Isabel Hardman Isabel Hardman

Parliament unusually full of women

It’s quite easy to grow quite used to the way things are, and only realise that they’re a bit odd when there’s a momentary shift. Today Parliament is packed with women, which is a bit of a shock to the system. They’re in New Palace Yard to film scenes from ‘Suffragette’, rather than as part of a new influx of female MPs or journalists. I have to admit that I often don’t notice how masculine this place is: you just get used to it and by and large Parliament is a very pleasant place to work indeed. It was only when a visiting female journalist remarked after the post-PMQs huddle this week that the discussion had been dominated by blokes asking about the gender balance of the new Cabinet that I realised how few women journalists had been present – and how many men. Only 22 per cent of MPs are women, and some research suggests that only 23 per cent of lobby journalists are women.

suffragette2

Ministers spend a great deal of time worrying about this (and in the lobby, we mostly assumed that this would lead to Maria Miller’s replacement as Culture Secretary being a woman and possibly a mother). But some of the things the government does to show that it is taking women’s rights seriously are as much about symbolism as they are about anything else. In my Telegraph column today, I try to work out what it is that the women’s minister actually does, and wonder whether it might be better to absorb the role back into government in general, rather than squirrel it away into a special job that has to cover a multitude of rather disparate issues.

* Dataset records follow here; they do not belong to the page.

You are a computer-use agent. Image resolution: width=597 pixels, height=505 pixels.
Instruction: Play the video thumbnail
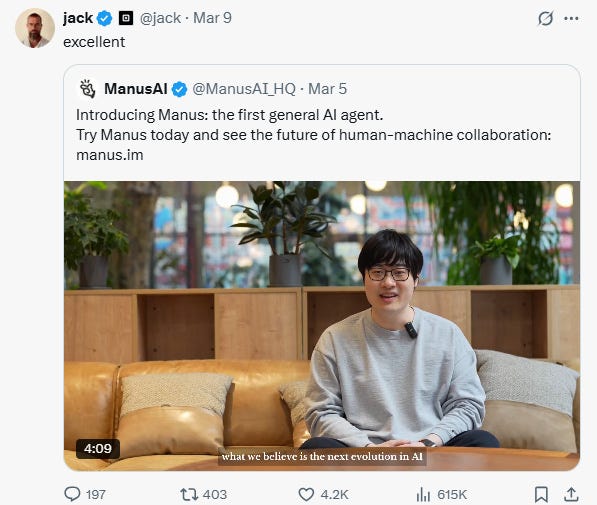point(322,326)
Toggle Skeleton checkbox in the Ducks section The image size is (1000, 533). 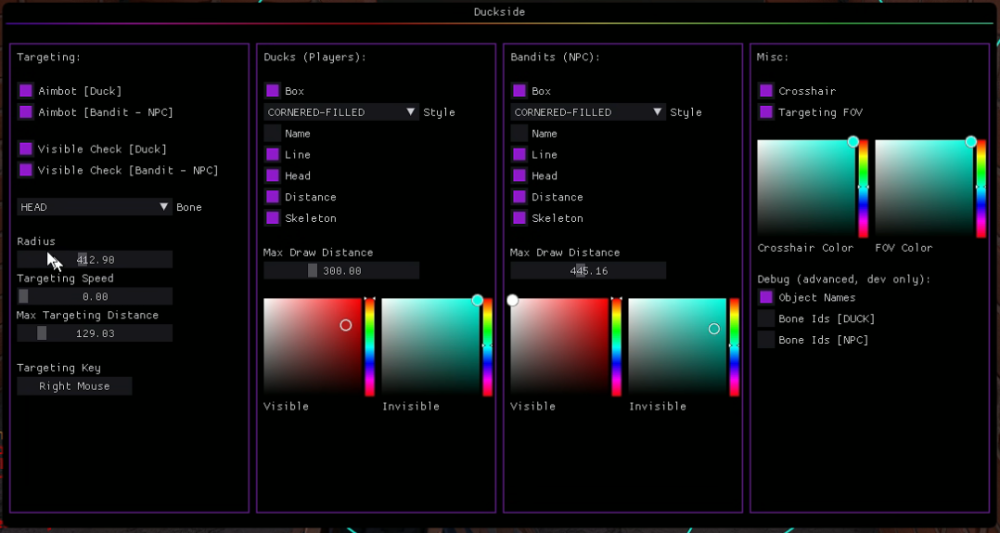pyautogui.click(x=272, y=218)
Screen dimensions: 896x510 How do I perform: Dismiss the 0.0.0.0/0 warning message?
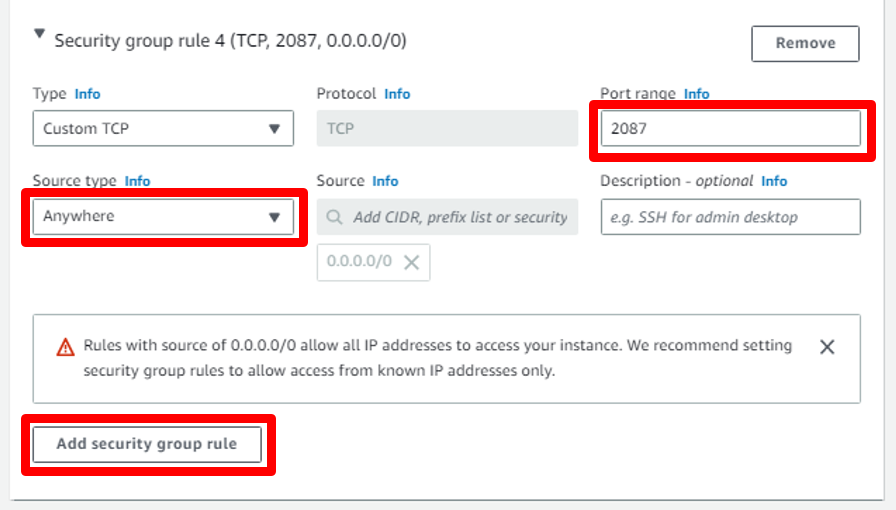[x=827, y=347]
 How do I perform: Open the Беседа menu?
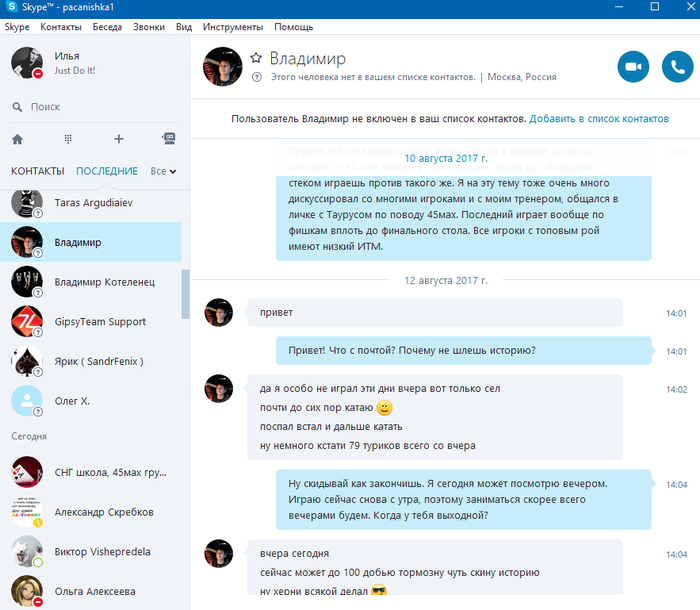pos(107,27)
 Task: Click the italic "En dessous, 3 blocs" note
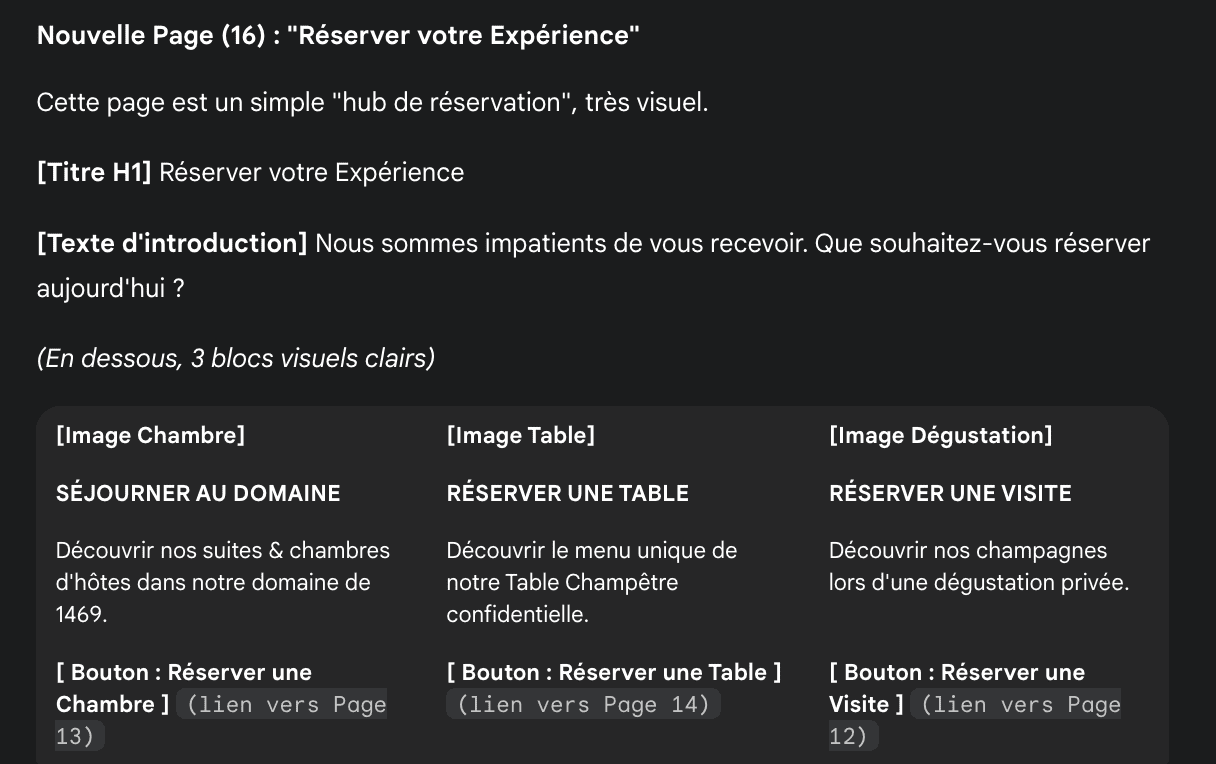[x=236, y=358]
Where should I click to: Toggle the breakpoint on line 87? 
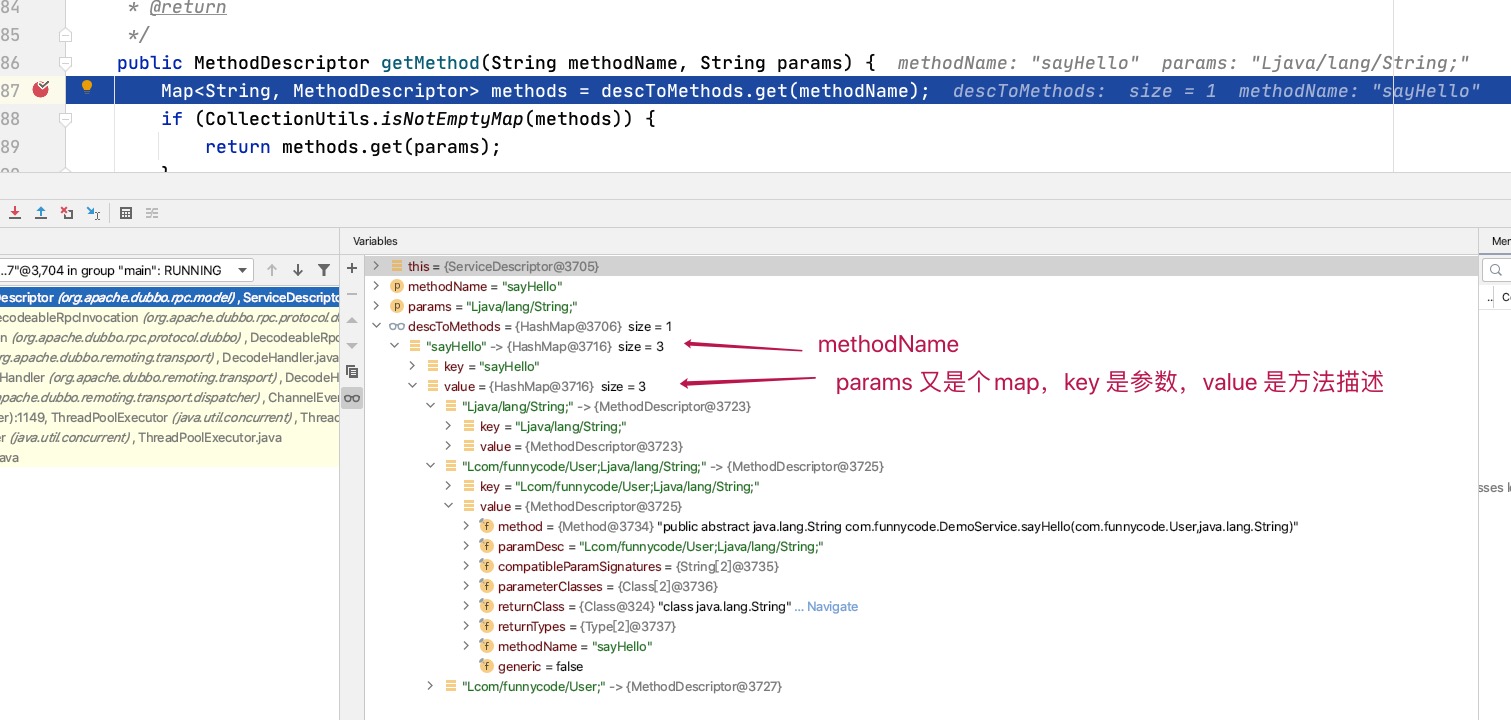(x=41, y=90)
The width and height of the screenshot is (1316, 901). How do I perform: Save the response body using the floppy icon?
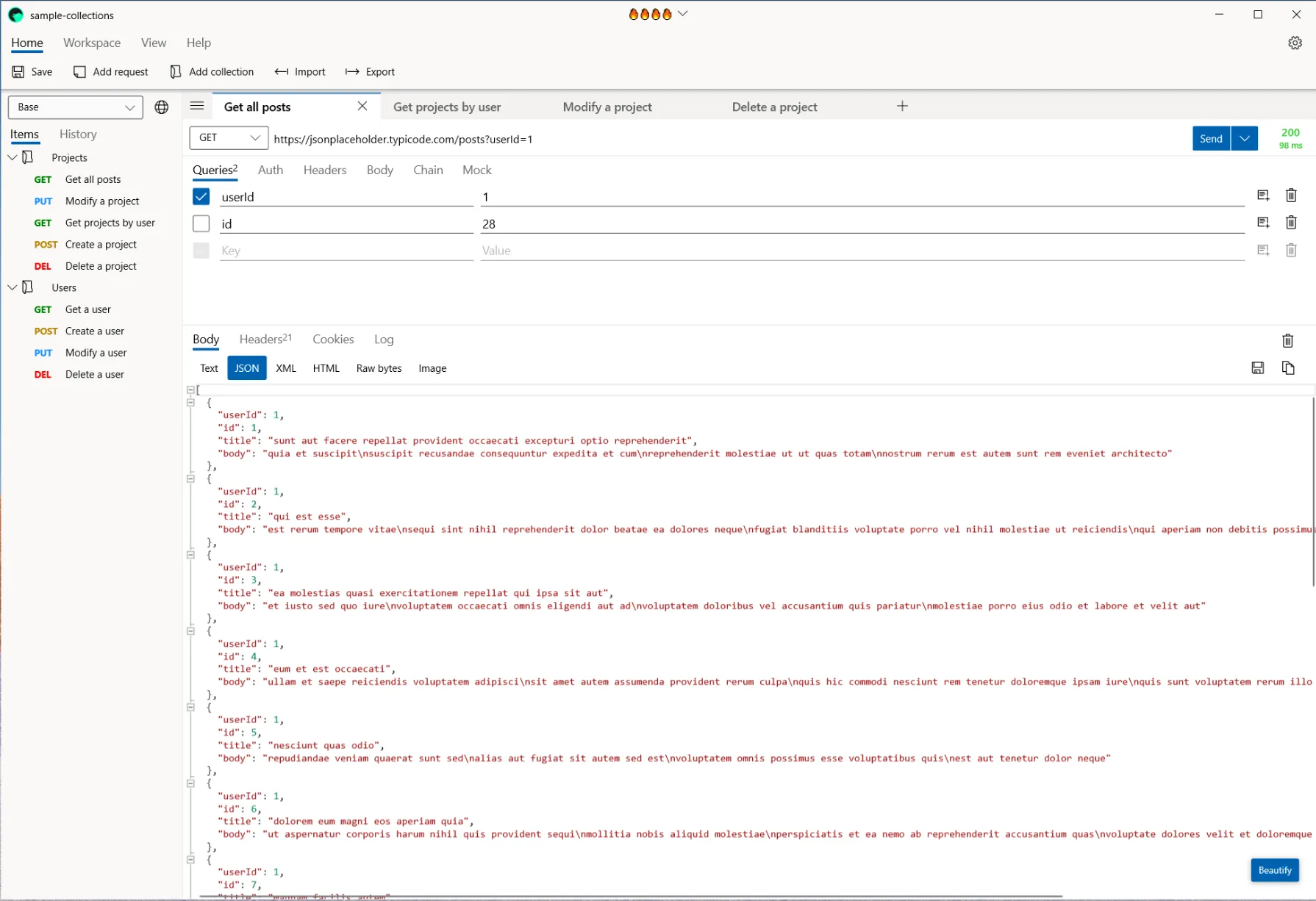[1257, 368]
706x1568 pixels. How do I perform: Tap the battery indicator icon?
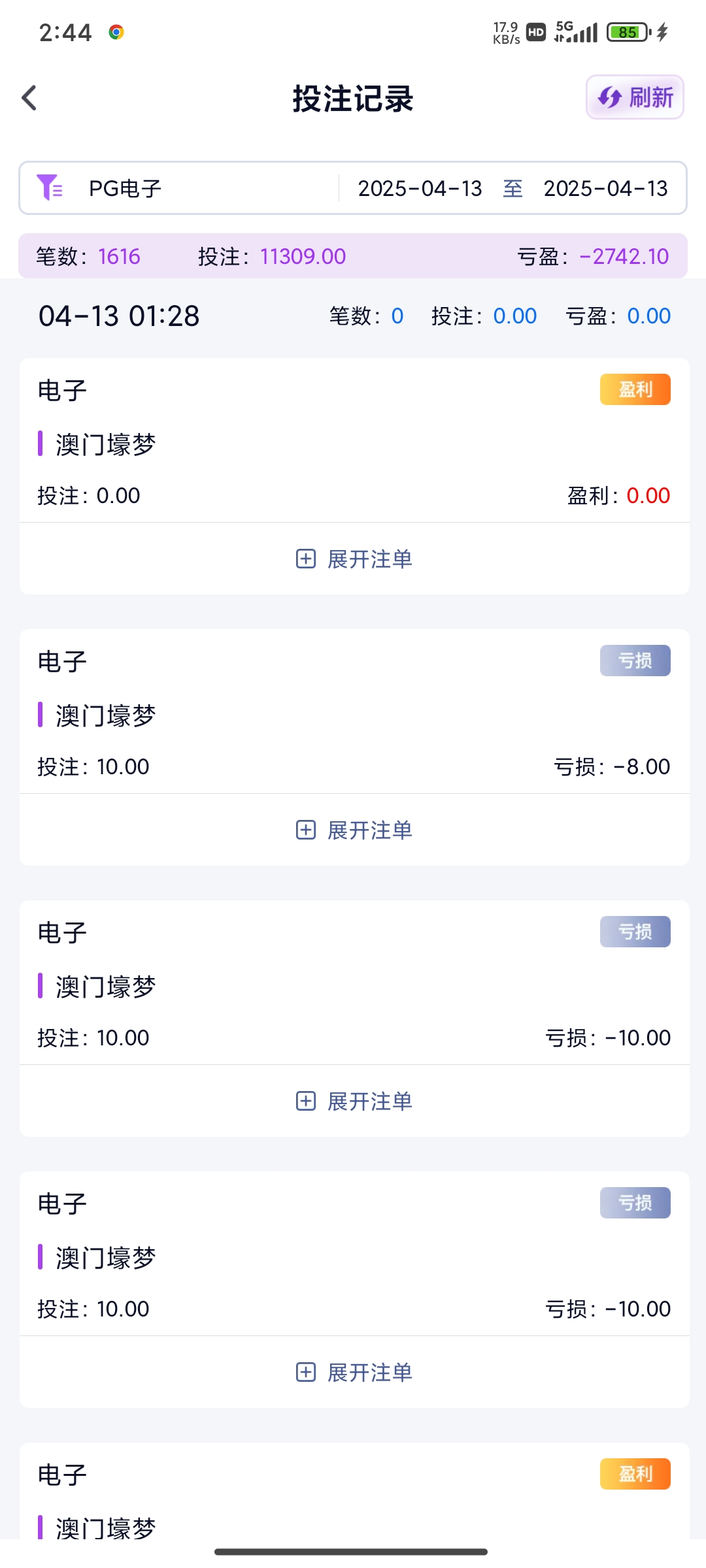628,32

Some MPs and hacks like to argue that more women in Parliament would somehow make it a nicer place. It would make it more balanced and representative, but as the late Clarissa Tan wrote in one of her magnificent TV reviews, women ‘can be as greedy and forceful and dangerous as any man’. But there is something rather poignant that a film about the campaign for the right to vote being set in a building that still contains so few women. Those suffragettes might realistically have hoped for a little more progress.